Please accept our sympathy and love for each of you.
Love Doug and Sandy Morgan
Carol Bridge says
Sherleen, It was an honor and privilege to be of service to you and Tom during his cancer treatment. He was a wonderful man. I enjoyed visiting with him and you. Peace, love and healing to you and your family now and forever. Carol Bridge Volunteer Cancer Treatment Centee
John Emmert says
See you in Heaven, Brother. Our families have been closely intertwined for a long time. I will try to come Sunday, but we’re committed to two other sadnesses and a Family Reuninon, all in the Flathead. I loved Tom’s sense of humor. It really jelled with mine. Tom’s character is reflected in his wonderful family whom we love. I know he’s only moving on, but I’ll still miss him. Love, Geezer and Nancy.
Virgil Stanger says
My dear sister Sherlene, Tom’s children, grandchildren and all who loved him. Like you I am in sorrow of the passing of Tom and I have so many memories of my younger brother. We were so different in our beliefs and yet so much alike in our temperament, but the strongest believe or if you will thought, that we shared was a deep and abiding love for our family, especially our children. All of our lives when ever we could we would talk about what we considered deep and important things, and so I have so many memories of those times we were together. For some reason of all those times and for a reason I don’t understand myself one chance meeting stands out at this moment. If I recall it was the summer of 1971, I spent all of that summer hauling gypsum from Lead Ore, Idaho to the cement plant at our home town in Inkom, Idaho. As I was driving the old Red Kenworth between Blackfoot and Pocatello, suddenly I saw that my brother Tom in his old dodge Dart was right beside me waving and laughing. I blew some air at him and waved back so glad to see him. He drove ahead of me and I pulled over to the side of the road and I parked the old Kenworth behind him and set the brakes. We got out of our vehicles, gave each other a hug and for at least an hour and a half sat in his old Dodge Dart and tried to solve the problems of the world, until we realized the sun was about to go down. We had a lot of those conversations through the years but for some reason this meeting stands out over all the rest. I don’t know why that is, perhaps because I was so happy to see my younger brother, I loved him, the younger brother he was when we were boys and respected and loved that boy that became a man.

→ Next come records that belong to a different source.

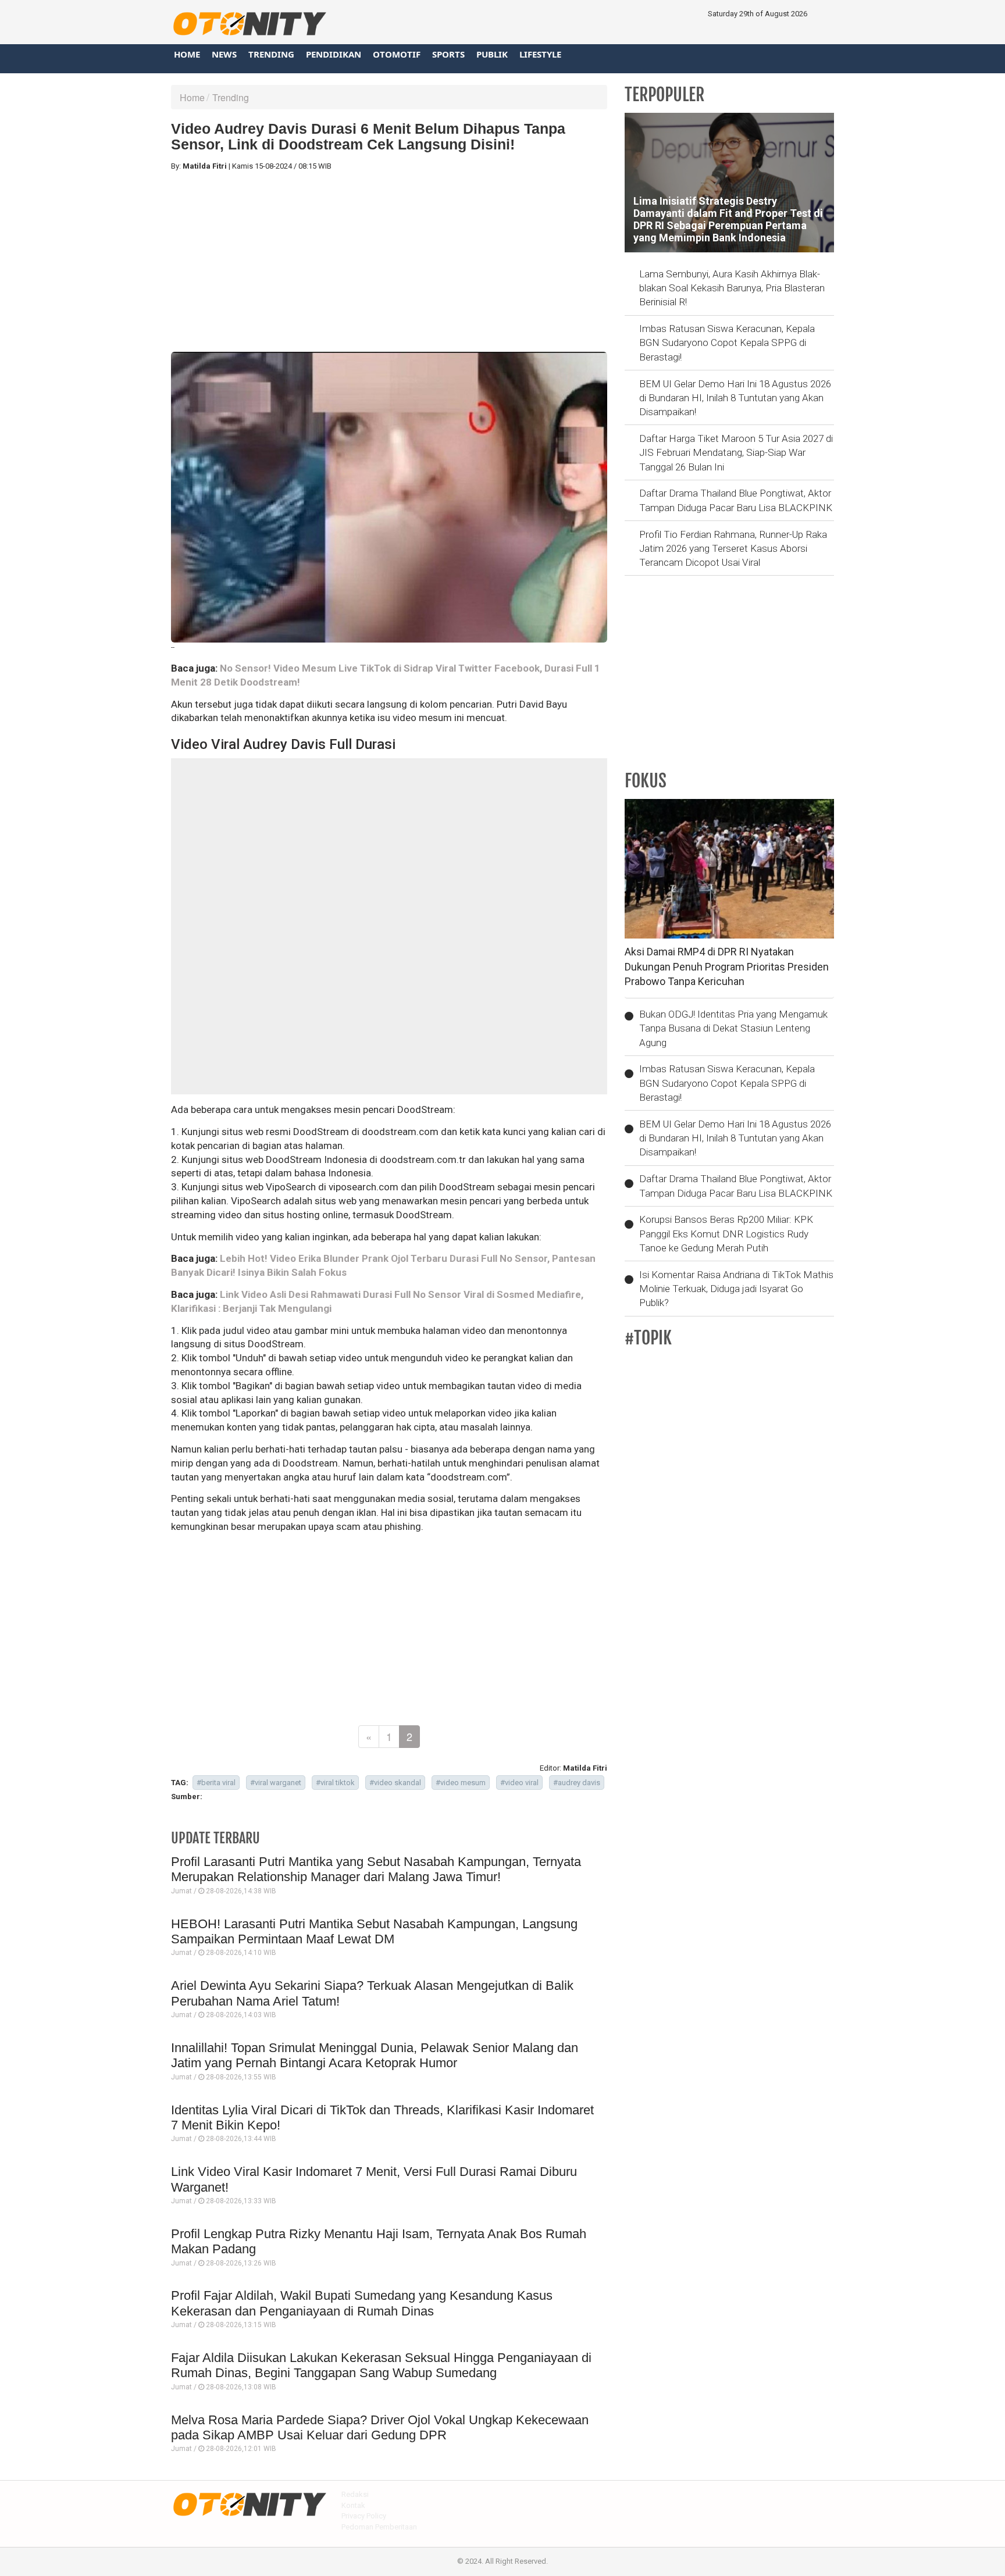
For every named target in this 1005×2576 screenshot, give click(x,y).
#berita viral (216, 1782)
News (224, 54)
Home (187, 54)
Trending (271, 54)
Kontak (353, 2505)
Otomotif (396, 54)
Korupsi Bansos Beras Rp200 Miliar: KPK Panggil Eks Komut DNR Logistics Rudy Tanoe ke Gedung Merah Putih (726, 1234)
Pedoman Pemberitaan (379, 2527)
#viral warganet (275, 1782)
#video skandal (395, 1782)
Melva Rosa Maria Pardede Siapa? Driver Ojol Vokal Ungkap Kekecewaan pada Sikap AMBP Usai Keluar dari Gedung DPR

I’ve had a passage in my mind from a novel, “The Bridge of San Luis Rey”, by Thornton Wilder. For those who haven’t read his work it is about life, religion, love and death and as we find toward the end of the novel mostly about love, which is why I love the novel so much. Near the end of the novel an elderly Nun at a convent reflects on so many people who died when the bridge over San Luis Rey collapsed. Let me end by quoting the thoughts the old nun had:
“But soon we shall die and all memory of those five will have left the earth, and we ourselves shall be loved for a while and forgotten. But the love will have been enough; all those impulses of love return to the love that made them. Even memory is not necessary for love. There is a land of the living and a land of the dead and the bridge is love, the only survival, the only meaning.”
I’ll be 84 years old my next birthday and in all my years I’ve learned that love is everything. There are things that matter but all those things pale compared with the love we have for one another. Like the old Nun I believe the love not only continues but multiples. I dearly loved you, Tom and will love you forever.